Stated exercise.
Quote every line of the records below verbatim, omitting the pictures.

Data in this exercise.
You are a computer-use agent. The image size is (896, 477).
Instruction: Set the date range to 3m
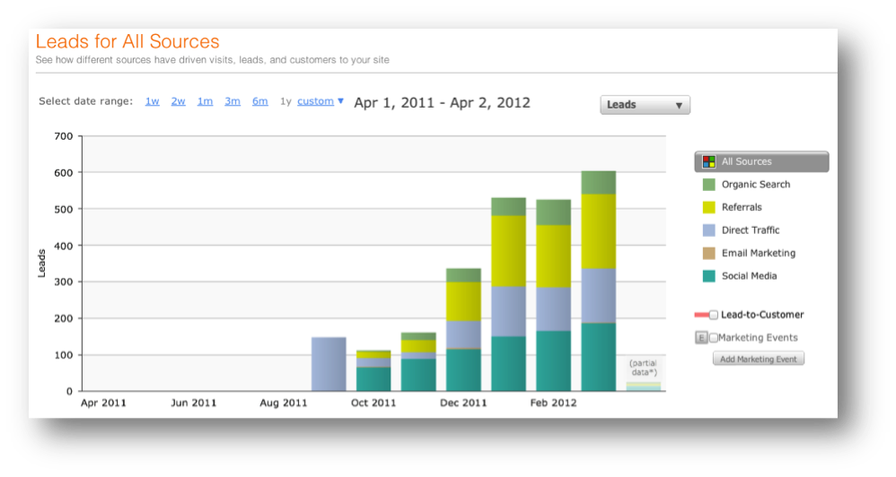233,101

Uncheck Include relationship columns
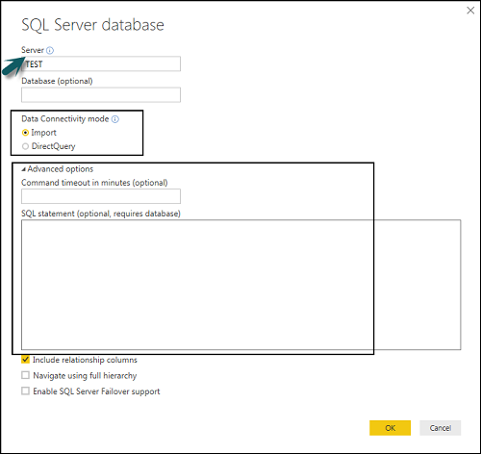coord(25,360)
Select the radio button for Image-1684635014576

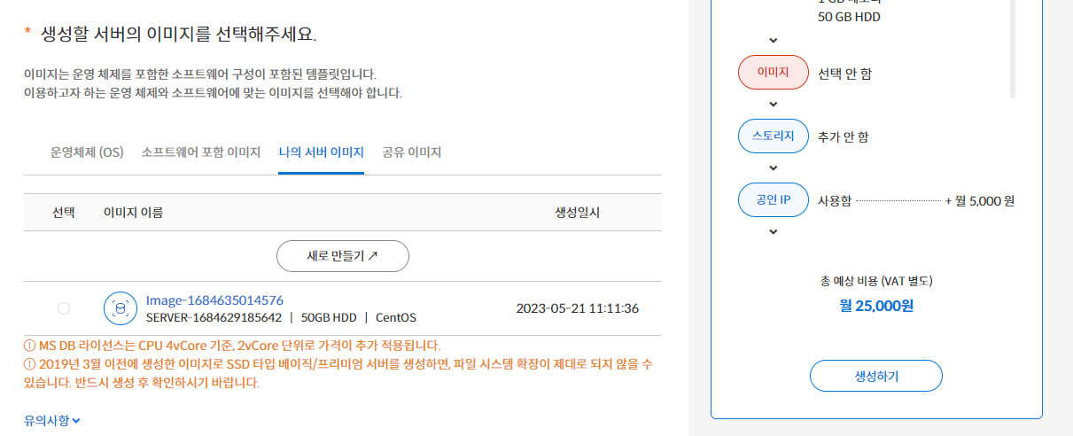[64, 308]
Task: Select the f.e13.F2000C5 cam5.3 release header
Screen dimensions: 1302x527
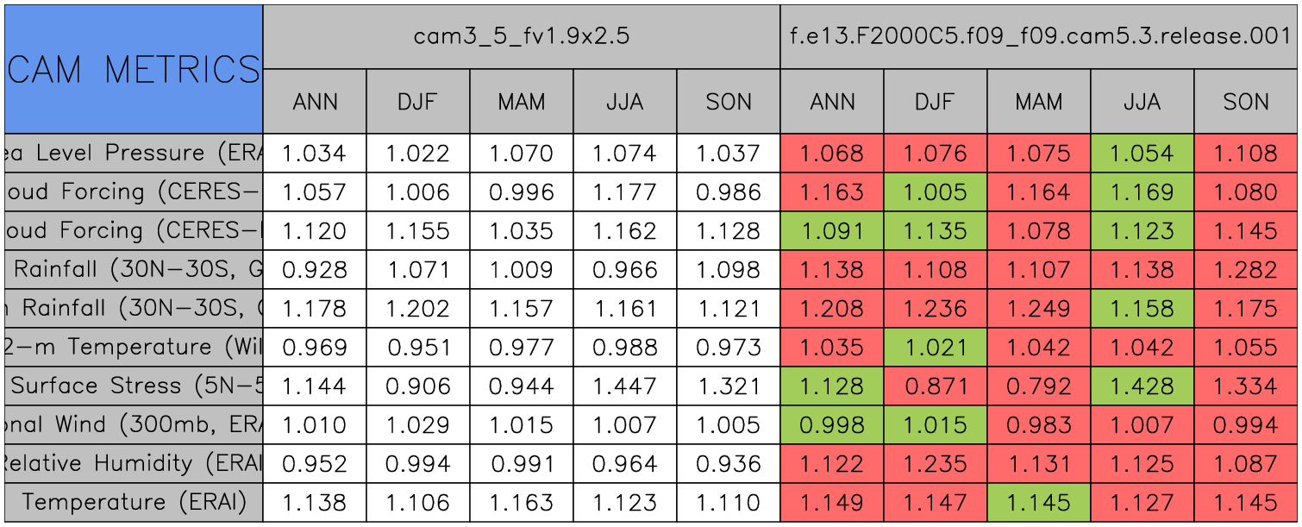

Response for this exercise.
You are a computer-use agent. The image size is (896, 477).
Instruction: Set the date range to 3m
233,101

Uncheck Include relationship columns
coord(25,360)
Select the radio button for Image-1684635014576

[64, 308]
Task: Select the f.e13.F2000C5 cam5.3 release header
Screen dimensions: 1302x527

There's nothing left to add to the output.